Determination, Isolation, and Identification, of Related Impurities in Erdosteine Bulk Drug

Abstract

Abstract Background Erdosteine is a mucolytic drug and has antioxidant activity. Objective To develop a HPLC method for determination of erdosteine and its impurities in erdosteine bulk drug and identify the main impurities to help improve the quality of erdosteine bulk drug. Method The chromatographic separations were performed on a CAPCELL PAK C18 column (4.6 mm × 250 mm i.d., 5 μm). Acetonitrile–0.01 mol/L citric acid solution (13:87, v/v) pumped at a flow rate of 1.0 mL/min was used as the mobile phase.
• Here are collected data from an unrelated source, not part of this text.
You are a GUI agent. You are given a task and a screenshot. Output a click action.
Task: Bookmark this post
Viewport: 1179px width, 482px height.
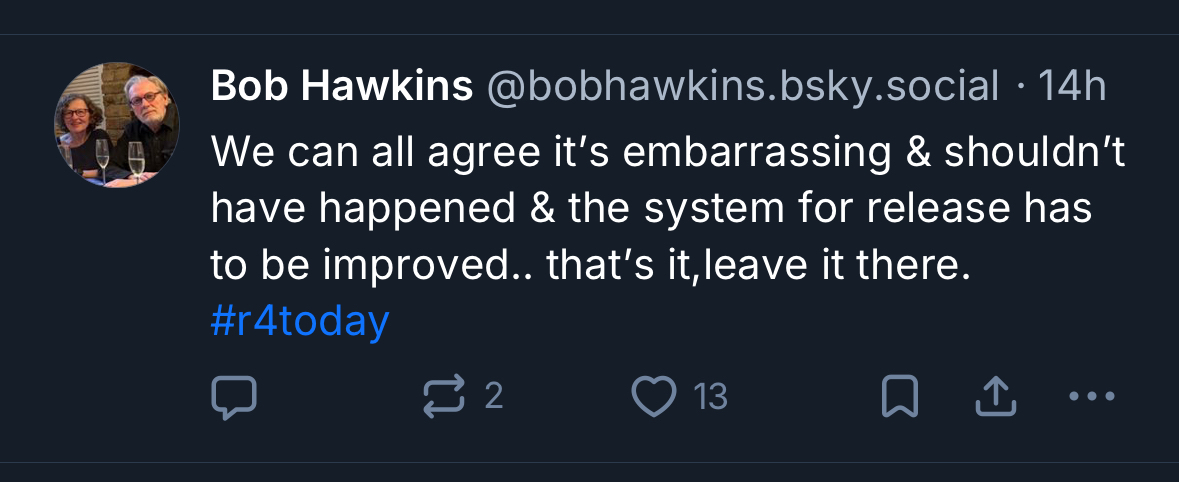(899, 397)
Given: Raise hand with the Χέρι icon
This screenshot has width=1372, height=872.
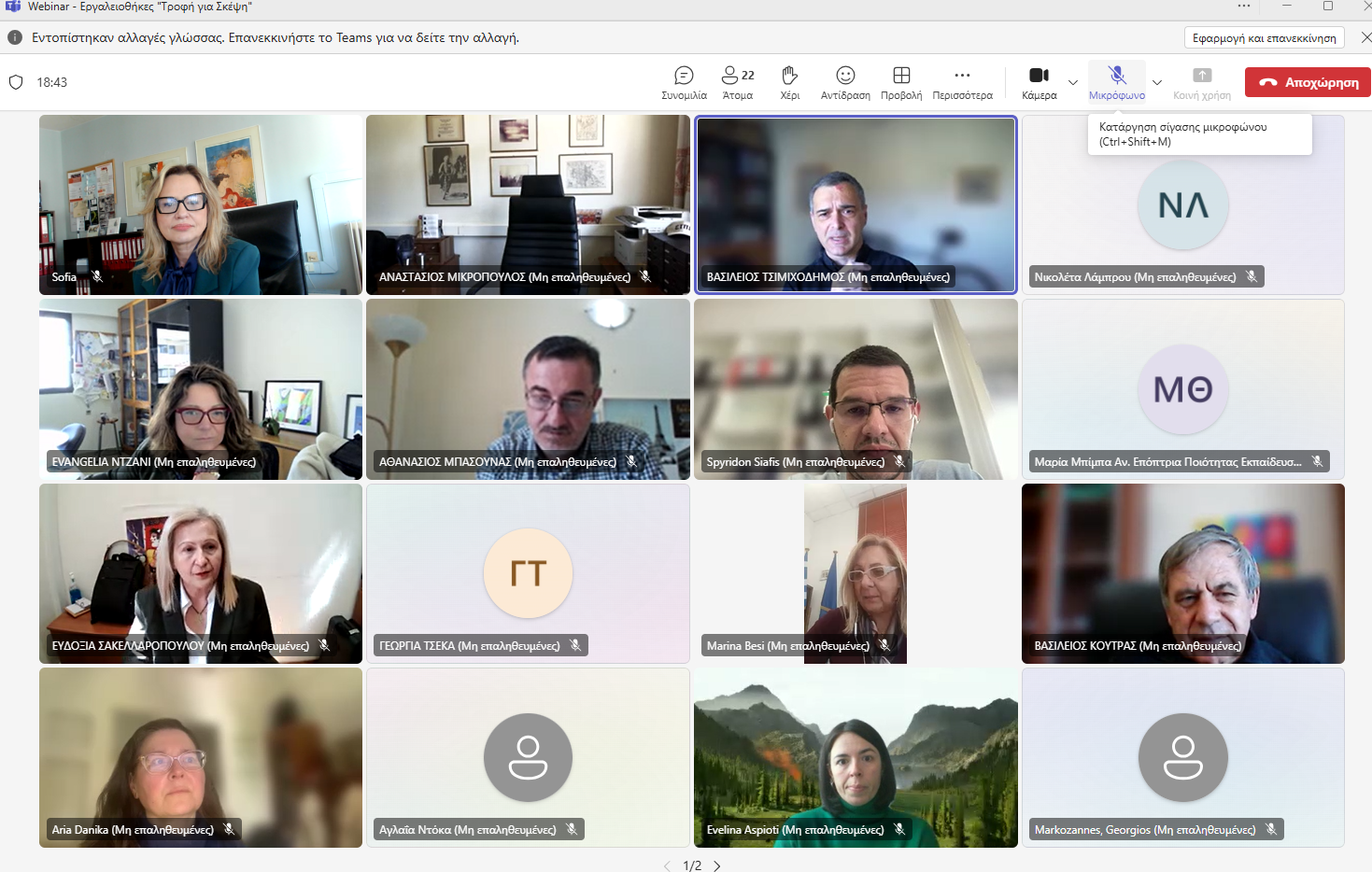Looking at the screenshot, I should tap(789, 82).
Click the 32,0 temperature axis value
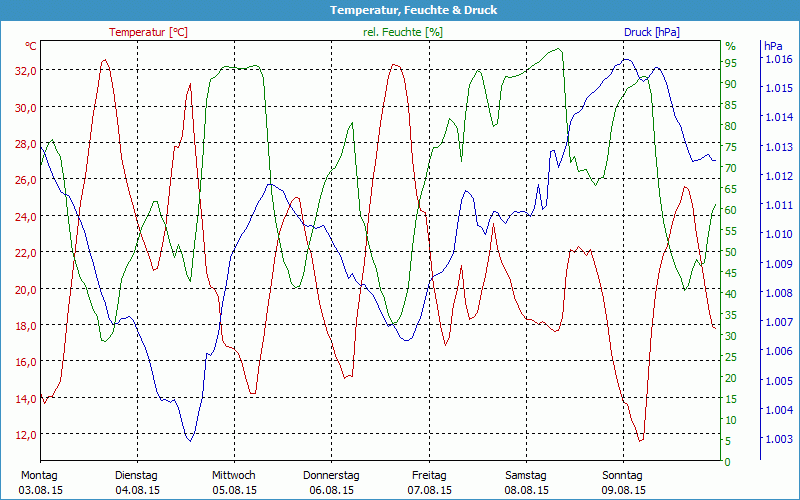Viewport: 800px width, 500px height. (x=24, y=71)
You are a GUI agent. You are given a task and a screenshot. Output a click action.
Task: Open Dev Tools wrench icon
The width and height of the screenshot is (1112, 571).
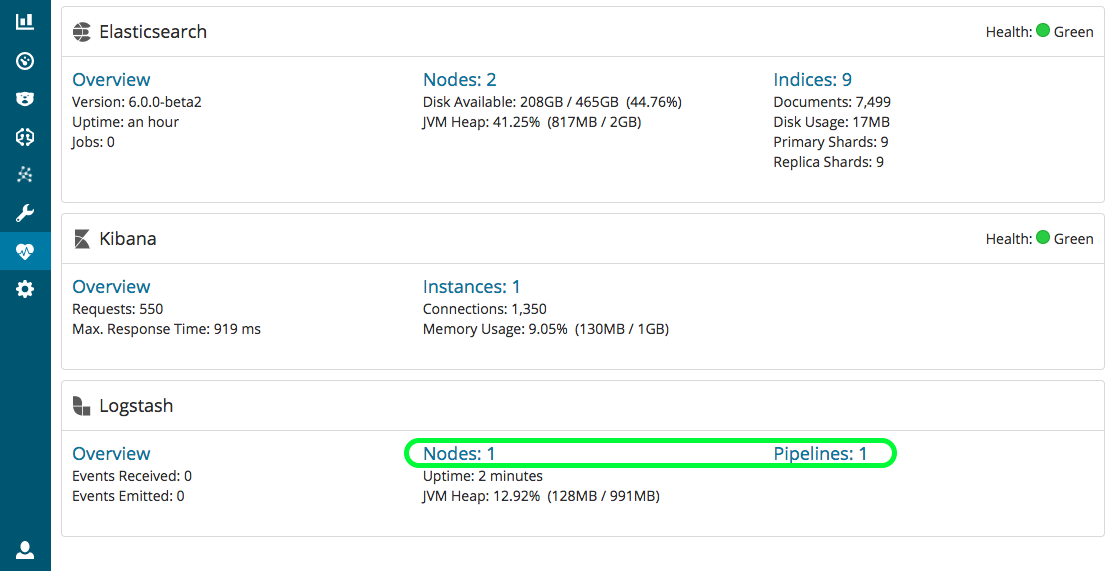tap(25, 213)

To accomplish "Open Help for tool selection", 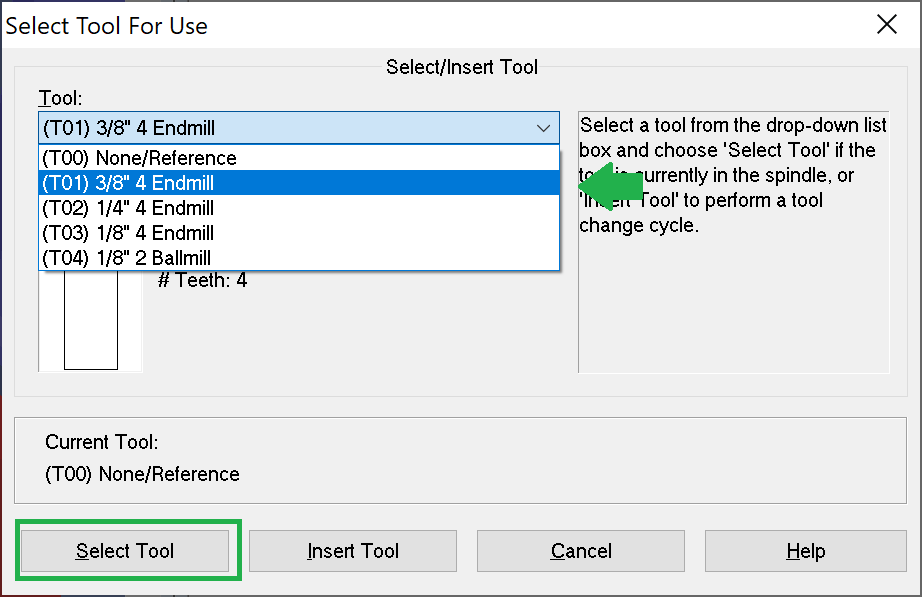I will (x=805, y=551).
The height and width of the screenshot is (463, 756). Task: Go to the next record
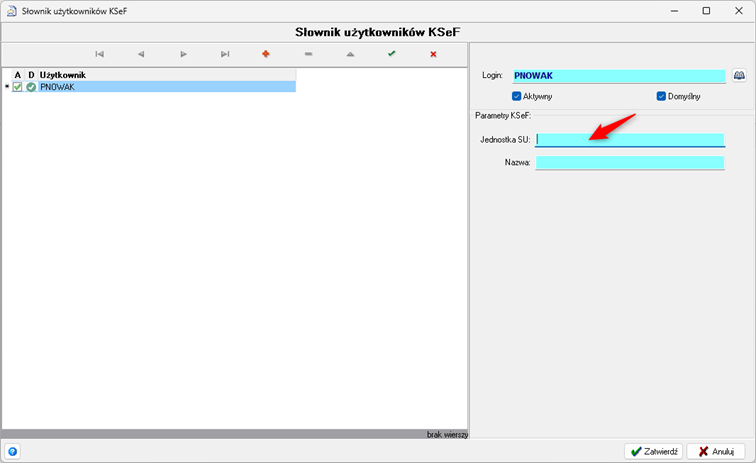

Detection wavelength was 254 nm. Two main impurities in erdosteine bulk drug were enriched by ODS column chromatography and oxidative degradation, respectively, and then both were purified by semi-preparative HPLC. At last, their structures were identified by a variety of spectral data (MS, 1H NMR and 13C NMR). Results Good separations for erdosteine and its related impurities were observed. A new impurity was confirmed as ethyl ({2-oxo-2-[(2-oxotetrahydro-3-thiophenyl) amino] ethyl} sulfanyl) acetate, which was erdosteine ethyl ester, and produced in the refining process of erdosteine bulk drug when using ethanol as refining solvent. Another impurity was confirmed as ({2-Oxo-2-[(2-oxotetrahydro-3-thiophenyl) amino] ethyl} sulfinyl) acetic acid, which was an erdosteine oxide. Conclusions A HPLC method for determination of erdosteine and its related impurities is developed and validated. Two main impurities in erdosteine bulk drug were isolated and identified. Avoiding ethanol as refining solvent can improve the purity of erdosteine bulk drug. Highlights A new process related impurity and an oxidative degradation impurity in erdosteine bulk drug were isolated and identified.